Not long from now, Netflix will catalog the mind-alteringly awful “After Earth,” starring Jaden Smith and Will Smith, in its Science Fiction section. A more accurate category would be Nepotism, a peculiar brand of make-believe where influential Hollywood parents present their offspring as stars in their own right, without the heavy burden of developing talent or public appeal. The movie will find a fitting grave alongside 2005’s “Hostage,” starring Bruce Willis as a cop and Rumer Willis as his abducted daughter, and the collected works of Tori Spelling.
“After Earth” is a work of hubris magnified by multiple miscalculations, the kind of film that would cause Ed Wood to excuse himself and skulk to the exit.

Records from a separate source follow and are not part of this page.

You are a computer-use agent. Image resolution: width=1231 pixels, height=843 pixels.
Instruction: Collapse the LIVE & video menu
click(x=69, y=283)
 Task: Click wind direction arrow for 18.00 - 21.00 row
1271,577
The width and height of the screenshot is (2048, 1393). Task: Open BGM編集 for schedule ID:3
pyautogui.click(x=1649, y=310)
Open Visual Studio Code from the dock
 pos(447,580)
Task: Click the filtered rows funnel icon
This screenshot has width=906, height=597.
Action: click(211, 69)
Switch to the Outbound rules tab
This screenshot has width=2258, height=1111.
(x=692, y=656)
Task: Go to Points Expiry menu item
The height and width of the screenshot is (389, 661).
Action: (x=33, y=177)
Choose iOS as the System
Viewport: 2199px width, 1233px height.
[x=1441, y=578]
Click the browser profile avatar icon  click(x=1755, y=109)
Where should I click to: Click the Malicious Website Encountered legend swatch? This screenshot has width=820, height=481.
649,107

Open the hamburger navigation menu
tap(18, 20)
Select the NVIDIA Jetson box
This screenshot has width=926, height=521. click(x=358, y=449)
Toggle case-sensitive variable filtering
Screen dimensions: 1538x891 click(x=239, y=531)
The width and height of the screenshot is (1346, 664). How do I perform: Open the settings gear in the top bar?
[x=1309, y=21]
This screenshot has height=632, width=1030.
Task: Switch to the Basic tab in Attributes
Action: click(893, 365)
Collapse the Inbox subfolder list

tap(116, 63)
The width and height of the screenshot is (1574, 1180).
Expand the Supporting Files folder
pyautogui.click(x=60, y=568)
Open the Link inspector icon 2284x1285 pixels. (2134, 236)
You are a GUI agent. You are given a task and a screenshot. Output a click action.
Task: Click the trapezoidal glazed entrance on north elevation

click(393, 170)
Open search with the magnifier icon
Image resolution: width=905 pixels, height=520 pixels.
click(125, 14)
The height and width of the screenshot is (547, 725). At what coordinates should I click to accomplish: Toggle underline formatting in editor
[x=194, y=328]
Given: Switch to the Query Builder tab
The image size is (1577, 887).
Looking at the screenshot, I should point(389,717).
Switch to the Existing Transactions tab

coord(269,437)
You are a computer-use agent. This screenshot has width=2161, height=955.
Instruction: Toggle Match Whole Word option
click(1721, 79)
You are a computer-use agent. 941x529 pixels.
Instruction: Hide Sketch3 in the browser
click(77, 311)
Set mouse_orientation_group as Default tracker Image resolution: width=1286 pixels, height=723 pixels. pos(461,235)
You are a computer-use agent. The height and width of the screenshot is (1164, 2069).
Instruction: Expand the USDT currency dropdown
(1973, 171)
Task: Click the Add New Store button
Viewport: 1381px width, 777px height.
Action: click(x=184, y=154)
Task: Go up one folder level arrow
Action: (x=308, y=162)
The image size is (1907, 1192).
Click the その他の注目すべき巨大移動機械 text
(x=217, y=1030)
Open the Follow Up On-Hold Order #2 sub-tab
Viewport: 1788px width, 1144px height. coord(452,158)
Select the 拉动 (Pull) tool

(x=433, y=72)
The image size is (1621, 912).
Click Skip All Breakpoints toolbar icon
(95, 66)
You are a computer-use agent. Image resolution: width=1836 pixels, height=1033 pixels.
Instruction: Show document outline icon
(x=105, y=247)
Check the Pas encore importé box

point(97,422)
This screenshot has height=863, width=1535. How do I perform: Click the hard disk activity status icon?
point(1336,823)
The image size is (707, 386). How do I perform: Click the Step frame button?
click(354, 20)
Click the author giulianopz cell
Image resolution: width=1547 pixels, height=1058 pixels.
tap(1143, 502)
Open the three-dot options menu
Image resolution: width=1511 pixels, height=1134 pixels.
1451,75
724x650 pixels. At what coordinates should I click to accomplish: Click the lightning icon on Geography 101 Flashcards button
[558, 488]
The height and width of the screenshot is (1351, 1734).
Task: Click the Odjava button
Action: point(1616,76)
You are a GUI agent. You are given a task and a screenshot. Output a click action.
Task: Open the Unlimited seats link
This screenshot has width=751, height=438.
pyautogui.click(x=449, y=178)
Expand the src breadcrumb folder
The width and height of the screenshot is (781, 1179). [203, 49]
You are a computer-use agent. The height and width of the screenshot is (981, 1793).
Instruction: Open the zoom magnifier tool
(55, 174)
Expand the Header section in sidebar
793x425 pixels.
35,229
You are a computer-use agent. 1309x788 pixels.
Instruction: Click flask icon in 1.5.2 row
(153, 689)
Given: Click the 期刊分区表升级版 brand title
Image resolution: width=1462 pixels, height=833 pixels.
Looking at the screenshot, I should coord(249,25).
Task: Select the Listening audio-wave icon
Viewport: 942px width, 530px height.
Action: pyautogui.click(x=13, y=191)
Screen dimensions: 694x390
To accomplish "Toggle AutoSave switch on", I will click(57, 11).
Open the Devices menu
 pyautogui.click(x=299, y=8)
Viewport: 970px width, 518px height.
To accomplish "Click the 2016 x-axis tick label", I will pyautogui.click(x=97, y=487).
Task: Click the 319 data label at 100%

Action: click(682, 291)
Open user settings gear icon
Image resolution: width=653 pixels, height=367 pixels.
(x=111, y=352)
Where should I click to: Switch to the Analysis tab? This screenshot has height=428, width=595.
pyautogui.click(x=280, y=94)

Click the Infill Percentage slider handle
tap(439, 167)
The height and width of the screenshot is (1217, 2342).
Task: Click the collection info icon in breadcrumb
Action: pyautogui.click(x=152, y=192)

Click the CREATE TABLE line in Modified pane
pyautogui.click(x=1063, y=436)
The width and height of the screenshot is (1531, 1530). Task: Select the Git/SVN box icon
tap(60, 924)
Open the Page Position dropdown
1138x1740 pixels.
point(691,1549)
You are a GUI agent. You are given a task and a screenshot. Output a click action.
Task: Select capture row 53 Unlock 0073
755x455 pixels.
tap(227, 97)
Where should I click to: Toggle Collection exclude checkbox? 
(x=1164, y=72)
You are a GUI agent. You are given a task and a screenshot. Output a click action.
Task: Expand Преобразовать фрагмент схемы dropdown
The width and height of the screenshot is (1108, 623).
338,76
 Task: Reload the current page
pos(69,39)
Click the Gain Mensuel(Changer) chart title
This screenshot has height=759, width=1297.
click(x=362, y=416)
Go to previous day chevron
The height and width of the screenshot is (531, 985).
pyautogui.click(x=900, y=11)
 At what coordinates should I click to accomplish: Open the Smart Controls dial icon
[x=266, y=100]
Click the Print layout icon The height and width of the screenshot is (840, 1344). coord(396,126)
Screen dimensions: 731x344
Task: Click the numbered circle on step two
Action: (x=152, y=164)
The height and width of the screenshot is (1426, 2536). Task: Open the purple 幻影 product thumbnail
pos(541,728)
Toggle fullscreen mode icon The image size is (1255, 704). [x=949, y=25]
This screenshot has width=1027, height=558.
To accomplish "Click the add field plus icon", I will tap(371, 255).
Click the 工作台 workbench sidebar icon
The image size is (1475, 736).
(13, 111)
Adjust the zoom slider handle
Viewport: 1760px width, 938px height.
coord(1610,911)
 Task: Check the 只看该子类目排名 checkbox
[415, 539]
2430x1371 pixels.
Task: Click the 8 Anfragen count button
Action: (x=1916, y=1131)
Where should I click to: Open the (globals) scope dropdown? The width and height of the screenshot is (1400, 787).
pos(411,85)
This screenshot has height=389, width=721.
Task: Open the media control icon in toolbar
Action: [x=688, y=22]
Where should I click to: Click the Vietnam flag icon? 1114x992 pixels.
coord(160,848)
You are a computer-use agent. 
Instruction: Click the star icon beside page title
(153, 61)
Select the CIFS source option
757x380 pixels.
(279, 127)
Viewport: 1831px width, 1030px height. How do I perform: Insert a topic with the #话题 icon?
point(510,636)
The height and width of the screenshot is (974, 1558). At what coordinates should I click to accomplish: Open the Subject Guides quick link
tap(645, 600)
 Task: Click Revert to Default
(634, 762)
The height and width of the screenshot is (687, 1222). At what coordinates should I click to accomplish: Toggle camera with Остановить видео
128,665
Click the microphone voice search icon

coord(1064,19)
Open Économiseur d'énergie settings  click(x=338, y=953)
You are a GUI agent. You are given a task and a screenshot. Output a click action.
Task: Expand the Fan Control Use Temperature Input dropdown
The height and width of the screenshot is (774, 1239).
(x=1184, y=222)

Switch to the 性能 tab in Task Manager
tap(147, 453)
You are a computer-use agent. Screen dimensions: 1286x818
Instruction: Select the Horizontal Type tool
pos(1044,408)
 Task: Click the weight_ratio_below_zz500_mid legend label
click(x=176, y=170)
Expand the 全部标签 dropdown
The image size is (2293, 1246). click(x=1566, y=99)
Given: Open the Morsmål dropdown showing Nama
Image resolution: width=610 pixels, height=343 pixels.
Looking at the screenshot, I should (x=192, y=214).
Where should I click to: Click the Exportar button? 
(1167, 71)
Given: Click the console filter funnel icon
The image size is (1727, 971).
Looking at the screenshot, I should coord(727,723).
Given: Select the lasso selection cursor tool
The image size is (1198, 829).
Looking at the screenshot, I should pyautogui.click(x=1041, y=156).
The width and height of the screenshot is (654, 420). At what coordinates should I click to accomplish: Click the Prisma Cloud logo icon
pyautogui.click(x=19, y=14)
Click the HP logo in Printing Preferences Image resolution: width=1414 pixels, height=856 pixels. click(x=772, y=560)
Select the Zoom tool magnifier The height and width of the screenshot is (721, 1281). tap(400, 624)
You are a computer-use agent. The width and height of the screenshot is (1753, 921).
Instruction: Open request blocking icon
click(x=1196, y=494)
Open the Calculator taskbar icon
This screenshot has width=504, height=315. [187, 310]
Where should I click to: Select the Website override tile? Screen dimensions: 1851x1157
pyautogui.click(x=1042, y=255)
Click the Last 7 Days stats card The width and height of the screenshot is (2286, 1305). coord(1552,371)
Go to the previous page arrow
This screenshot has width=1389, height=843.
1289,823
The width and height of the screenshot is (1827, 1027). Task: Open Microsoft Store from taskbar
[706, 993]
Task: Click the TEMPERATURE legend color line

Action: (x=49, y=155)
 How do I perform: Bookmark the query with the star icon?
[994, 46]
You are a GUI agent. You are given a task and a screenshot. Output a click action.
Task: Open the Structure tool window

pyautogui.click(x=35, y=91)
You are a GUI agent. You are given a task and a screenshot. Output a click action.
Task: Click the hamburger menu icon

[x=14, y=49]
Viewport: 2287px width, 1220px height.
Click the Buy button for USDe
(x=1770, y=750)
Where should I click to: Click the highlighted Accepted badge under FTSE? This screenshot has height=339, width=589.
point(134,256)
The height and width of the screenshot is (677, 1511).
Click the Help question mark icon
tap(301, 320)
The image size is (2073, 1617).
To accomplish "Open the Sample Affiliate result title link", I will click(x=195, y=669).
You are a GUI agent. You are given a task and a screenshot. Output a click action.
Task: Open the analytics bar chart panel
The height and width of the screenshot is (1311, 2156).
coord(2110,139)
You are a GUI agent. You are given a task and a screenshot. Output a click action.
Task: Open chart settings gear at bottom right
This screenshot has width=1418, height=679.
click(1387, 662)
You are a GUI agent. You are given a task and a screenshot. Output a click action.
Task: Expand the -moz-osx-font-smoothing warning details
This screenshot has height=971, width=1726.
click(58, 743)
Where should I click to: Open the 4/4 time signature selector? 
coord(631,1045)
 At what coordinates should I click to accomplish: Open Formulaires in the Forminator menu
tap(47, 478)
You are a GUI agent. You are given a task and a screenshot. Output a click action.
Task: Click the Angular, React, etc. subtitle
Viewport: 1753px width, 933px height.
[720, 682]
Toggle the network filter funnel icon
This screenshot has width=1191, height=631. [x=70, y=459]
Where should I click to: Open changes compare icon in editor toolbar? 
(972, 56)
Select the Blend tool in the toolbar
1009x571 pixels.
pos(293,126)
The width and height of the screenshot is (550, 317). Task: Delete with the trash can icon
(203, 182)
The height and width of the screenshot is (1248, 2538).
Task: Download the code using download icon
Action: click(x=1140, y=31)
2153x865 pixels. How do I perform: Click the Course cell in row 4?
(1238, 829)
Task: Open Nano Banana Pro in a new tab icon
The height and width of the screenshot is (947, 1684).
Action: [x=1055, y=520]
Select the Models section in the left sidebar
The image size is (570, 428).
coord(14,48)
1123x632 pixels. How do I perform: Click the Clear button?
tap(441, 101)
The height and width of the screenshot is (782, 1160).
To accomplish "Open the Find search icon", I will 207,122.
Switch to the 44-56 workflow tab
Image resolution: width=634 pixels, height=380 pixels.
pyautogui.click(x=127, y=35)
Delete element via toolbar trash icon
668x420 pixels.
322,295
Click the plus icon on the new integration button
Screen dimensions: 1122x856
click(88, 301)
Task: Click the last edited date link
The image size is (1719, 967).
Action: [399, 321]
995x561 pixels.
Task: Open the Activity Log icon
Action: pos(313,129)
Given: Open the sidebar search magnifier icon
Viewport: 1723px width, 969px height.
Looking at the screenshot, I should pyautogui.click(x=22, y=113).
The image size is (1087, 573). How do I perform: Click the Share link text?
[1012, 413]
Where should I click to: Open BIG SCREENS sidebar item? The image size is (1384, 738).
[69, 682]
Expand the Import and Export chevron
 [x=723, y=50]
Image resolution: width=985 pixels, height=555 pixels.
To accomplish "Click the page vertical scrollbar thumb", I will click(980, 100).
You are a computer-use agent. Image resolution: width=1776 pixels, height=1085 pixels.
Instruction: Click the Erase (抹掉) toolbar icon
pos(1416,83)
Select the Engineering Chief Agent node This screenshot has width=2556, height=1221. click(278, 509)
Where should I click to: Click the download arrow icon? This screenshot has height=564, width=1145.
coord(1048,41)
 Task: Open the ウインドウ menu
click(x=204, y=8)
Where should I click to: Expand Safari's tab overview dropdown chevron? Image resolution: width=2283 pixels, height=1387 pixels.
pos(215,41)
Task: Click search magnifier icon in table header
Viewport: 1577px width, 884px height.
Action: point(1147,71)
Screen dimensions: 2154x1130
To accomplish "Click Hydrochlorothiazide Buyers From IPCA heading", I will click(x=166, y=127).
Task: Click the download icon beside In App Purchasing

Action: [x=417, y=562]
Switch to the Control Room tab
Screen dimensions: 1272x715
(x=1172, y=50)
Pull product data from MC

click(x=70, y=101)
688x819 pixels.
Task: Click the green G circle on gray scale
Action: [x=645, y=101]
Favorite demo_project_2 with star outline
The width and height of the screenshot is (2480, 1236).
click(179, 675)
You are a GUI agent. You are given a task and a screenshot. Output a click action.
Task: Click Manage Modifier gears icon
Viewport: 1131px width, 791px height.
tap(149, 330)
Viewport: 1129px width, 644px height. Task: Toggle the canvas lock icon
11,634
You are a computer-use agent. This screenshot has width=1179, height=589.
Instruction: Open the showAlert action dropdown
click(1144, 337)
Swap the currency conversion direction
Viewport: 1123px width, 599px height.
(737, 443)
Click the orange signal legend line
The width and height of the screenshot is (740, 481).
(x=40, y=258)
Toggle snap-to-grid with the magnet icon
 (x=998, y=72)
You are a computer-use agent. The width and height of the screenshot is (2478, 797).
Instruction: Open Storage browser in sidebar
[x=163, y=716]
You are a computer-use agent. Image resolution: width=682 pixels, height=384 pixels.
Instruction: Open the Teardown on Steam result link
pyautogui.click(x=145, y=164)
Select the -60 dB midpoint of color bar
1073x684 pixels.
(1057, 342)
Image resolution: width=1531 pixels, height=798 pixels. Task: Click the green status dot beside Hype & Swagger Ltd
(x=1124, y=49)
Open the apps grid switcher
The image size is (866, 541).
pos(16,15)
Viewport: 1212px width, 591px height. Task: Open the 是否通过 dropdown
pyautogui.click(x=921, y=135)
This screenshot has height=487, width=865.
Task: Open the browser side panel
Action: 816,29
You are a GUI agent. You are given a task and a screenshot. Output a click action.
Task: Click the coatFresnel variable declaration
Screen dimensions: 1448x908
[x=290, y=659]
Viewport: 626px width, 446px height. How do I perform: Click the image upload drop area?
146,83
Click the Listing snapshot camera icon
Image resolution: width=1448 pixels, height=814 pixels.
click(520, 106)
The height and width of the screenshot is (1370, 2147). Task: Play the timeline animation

Smith senior plays Gen. Cypher Raige, the stoic military leader of an off-planet Earthling colony. I am not making this up, that is seriously his name. His main task is killing giant bugs our alien enemies have dropped onto our settlement. The ugly beasts are blind, locating human prey by the smell of our fear-triggered pheromones. Yes, these are monsters that could be neutralized with a squirt of Axe body spray. Nobody in the future has thought of that.
Gen. Raige kills the space roaches with a two-bladed spear (a gun would seem a better choice, but remember, these guys haven’t figured out deodorant). His technique is to be so zen cool that the creatures can’t sniff him. A glowering, humorless disciplinarian (a role Laurence Fishburne could have played much better), Gen. Raige acts like an android with a defective empathy chip. His conversation at the family dinner table sounds like snippets from “The Art of War.”
There are some issues between father and son, to put it mildly. Young Kitai (Smith junior), a military cadet at that gawky all-knees-and-elbows age, fears he can’t measure up to Dad’s standards. It’s like the vibe between Melissa and Joan Rivers on the Oscars red carpet, but in space.
Thanks to lazy screenwriting, the pair crash-land on Earth 1,000 years after the human exodus. Paralyzed, Gen. Raige sends Kitai overland to locate the lost SOS transmitter. “Everything on this planet has evolved to kill humans,” he warns. Which is a stupid evolutionary strategy, with no humans around.
In a bewildering procession of nonsequiturs, buffalo coexist with orangutans and cobras, hyenas have learned to climb trees, tropical bromiliads thrive in wintry redwood forests and river leeches have developed fast-acting venom. All in just 1,000 years. Also, condors have learned dolphin-like compassion, saving Kitai from certain death more than once. So Gen. Raige was wrong on that count.
The story’s details make no sense at all. A lava-belching volcano contains a refreshing swimming pool. A random cavern features caveman drawings. The Raiges’ spaceship, whose interior is modeled after an intestine, is transporting a giant bug egg for reasons I can’t explain because I am not fluent in stupid.
The film’s broad strokes are painfully trite. The acting is wooden, the dialogue inane, and M. Night Shyamalan’s directing choices are a lesson in sci-fi cliché. Even such surefire thrill-ride effects as Kitai leaping off a giant waterfall go inert through stumblebum editing. The only positive effect of “After Earth” is that it has improved the reputation of “The Wild, Wild West,” previously the worst movie of Smith’s career.